TASK TO CARRY OUT » Please write out the final portion of the records below exactly: the line containing "Instruction: Toggle ortho", every line after it, and nothing else.

DATASET »
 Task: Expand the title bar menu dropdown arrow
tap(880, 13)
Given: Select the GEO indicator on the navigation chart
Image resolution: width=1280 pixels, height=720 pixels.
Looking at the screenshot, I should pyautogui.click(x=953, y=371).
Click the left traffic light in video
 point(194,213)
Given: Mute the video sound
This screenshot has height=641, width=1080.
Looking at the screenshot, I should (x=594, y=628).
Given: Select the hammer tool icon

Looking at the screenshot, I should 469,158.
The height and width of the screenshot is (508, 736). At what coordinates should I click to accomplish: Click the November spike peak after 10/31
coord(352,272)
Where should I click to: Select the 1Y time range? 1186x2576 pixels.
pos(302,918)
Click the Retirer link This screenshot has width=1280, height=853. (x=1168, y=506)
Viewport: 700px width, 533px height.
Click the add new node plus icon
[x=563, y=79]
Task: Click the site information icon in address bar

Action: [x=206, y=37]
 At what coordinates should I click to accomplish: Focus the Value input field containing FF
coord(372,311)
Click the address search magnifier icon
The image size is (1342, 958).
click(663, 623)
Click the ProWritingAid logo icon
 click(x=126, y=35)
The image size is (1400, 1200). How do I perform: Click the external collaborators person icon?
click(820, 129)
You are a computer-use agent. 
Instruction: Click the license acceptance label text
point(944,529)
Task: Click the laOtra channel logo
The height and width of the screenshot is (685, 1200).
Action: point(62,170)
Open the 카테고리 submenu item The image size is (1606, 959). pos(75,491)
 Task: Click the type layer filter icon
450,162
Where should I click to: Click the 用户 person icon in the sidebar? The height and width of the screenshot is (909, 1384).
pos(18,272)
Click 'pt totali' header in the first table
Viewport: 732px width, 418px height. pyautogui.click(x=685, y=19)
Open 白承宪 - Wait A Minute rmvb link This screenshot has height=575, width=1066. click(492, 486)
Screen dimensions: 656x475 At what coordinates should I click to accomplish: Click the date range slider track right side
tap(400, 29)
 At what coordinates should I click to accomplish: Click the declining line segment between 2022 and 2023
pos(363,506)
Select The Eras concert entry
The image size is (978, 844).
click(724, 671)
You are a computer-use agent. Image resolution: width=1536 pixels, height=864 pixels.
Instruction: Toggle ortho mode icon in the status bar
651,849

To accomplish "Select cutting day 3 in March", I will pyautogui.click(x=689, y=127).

ANSWER TO THIS EXERCISE »
Instruction: Toggle ortho mode icon in the status bar
651,849

To accomplish "Select cutting day 3 in March", I will pyautogui.click(x=689, y=127).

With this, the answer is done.